■ **Provided entries**:
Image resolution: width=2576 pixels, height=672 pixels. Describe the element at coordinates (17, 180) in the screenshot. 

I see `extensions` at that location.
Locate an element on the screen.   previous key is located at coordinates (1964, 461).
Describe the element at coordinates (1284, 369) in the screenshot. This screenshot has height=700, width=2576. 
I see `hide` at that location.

■ **Exercise task**: Reproduce every one of the rows above verbatim, character for character.

■ **Answer to the task**:
Image resolution: width=2576 pixels, height=672 pixels. Describe the element at coordinates (17, 180) in the screenshot. 

I see `extensions` at that location.
Locate an element on the screen.   previous key is located at coordinates (1964, 461).
Describe the element at coordinates (1284, 369) in the screenshot. This screenshot has height=700, width=2576. 
I see `hide` at that location.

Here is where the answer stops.